Lyon proclama avant Paris la déchéance de l'Empire, sans s'associer toutefois au mouvement de la Commune. En 1891, la préfecture s'installa sur la rive gauche : le préfet écarté de l'Hôtel de ville manifestait clairement l'indépendance recouvrée par la municipalité grâce à la loi de 1881 qui rétablissait l'élection des maires par les conseillers municipaux eux-mêmes élus.
On se souviendra que le sculpteur Bartholdi, auteur de la fontaine située derrière l'Hôtel de ville, est également le créateur de la fameuse statue de la liberté à New-York.
La seconde partie du XIXè siècle vit la création de la basilique de Fourvière et des facultés sur les quais du Rhône. La soie et les usines chimiques (St Gobain, Rhône-Poulenc
) se développèrent à Lyon, qui devint en outre au début du XXè siècle le premier centre français de l'automobile (Berliet). On inaugura à Lyon en 1919 le Palais de la Foire : les foires internationales prolongeaient ainsi celles de la cité médiévale
De grandes réalisations furent entreprises dans le domaine de l'enseignement et de la santé.
Lyon se releva de la crise de 1929 et de la seconde guerre mondiale par une nouvelle reconversion : Rhodiaceta inaugurait l'ère du nylon, du tergal et du crylor.
La seconde partie du XXè siècle vit la création du quartier moderne de la Part-Dieu, qui acheva de consacrer Lyon comme capitale de la région Rhône-Alpes et comme seconde agglomération de France.
Lyon est, depuis l'antique Condate, une ville carrefour, ouverte aux influences de toutes les cultures brassées dans la vallée du Rhône et le sud-est de la France avant d'arriver dans la ville.
Lyon est une ville de paradoxes et de révoltes : révolte à l'encontre de Paris l'oppressive, bafouant son indépendance et la mettant sous tutelle, révolte du pouvoir laïc cultivant jalousement son indépendance par rapport à l'Eglise, brandissant les "Tables claudiennes" de la liberté communale quand l'Eglise de Lyon évoque l'ancienneté de l'Eglise locale, les martyrs de 177 et le prestige de saint Pothin.
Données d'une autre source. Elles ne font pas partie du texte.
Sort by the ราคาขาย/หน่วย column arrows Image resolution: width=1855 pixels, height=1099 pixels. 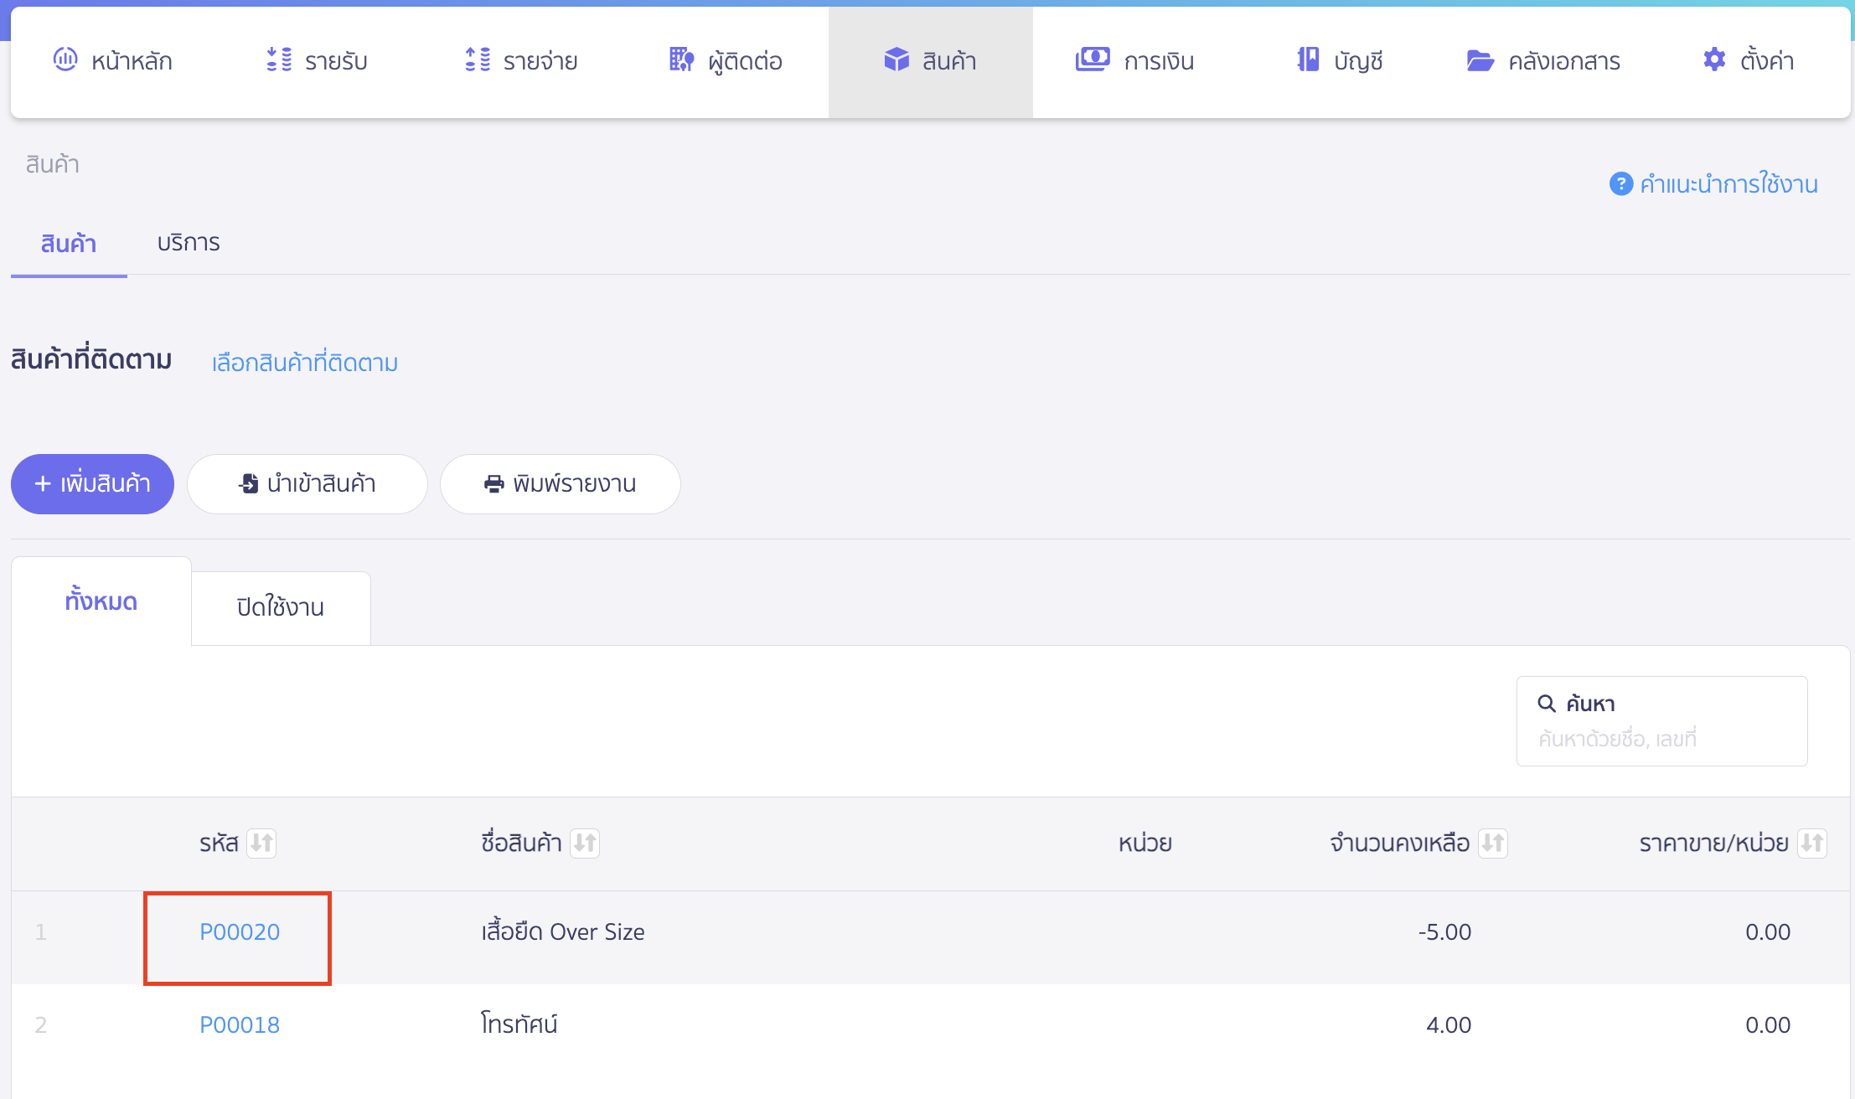1811,843
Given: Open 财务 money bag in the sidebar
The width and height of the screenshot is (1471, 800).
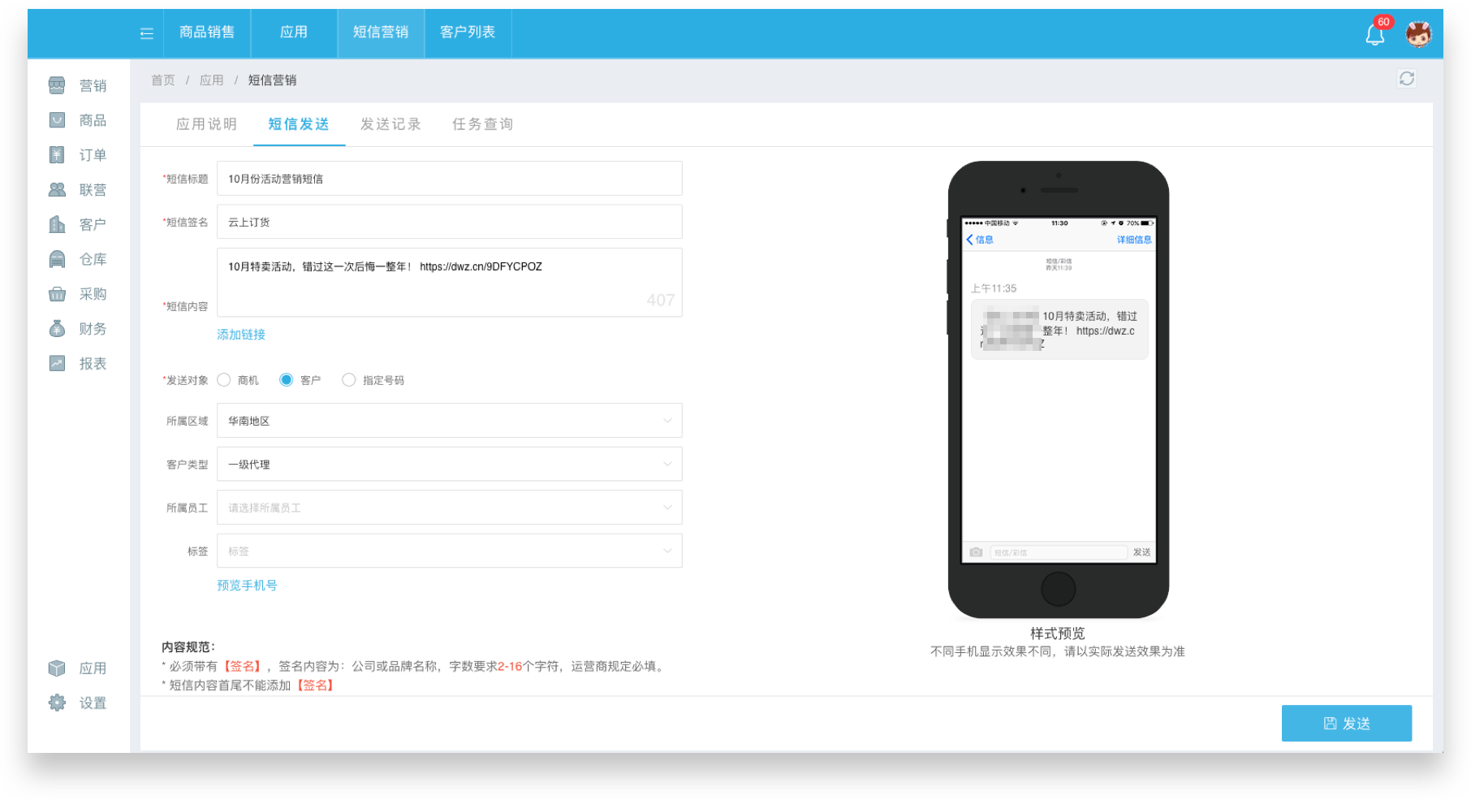Looking at the screenshot, I should tap(78, 329).
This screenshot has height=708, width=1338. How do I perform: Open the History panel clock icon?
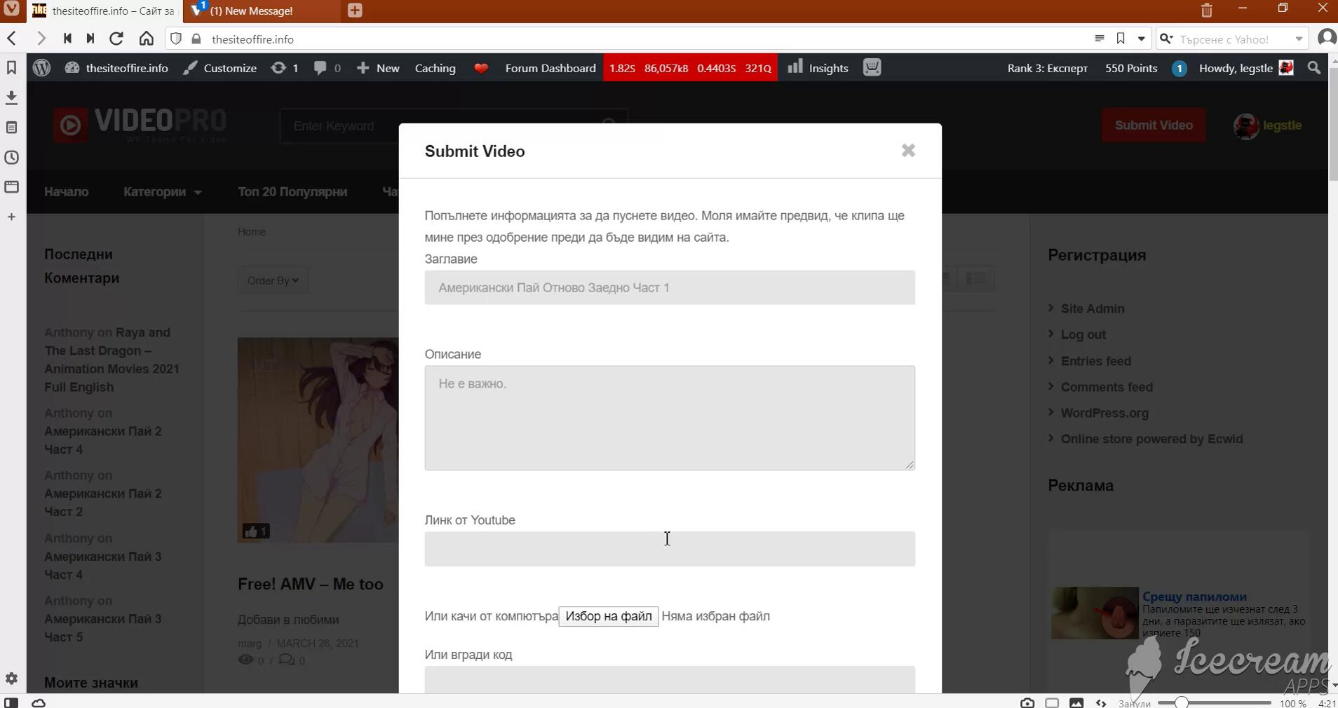click(x=11, y=158)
Les tables claudiennes seront longtemps exhibées dans le grand hall de l'Hôtel de ville afin de prouver l'ancienneté de la municipalité. L'Eglise locale cherchera dès lors à prouver sa propre ancienneté et la qualité de ses fondateurs : les références orientales sont flagrantes à Ainay ou dans la prison de St Pothin. De fait, la liturgie de Lyon, apportée par St Pothin, est l'une des trois plus anciennes avec celles de Milan et de Tolède. La disposition du chur de la cathédrale témoigne de cette liturgie primitive.
Lyon est aussi un berceau du Renouveau charismatique et une cité profondément fidèle à son amour pour la Vierge Marie, incarné notamment dans la fête du 8 décembre.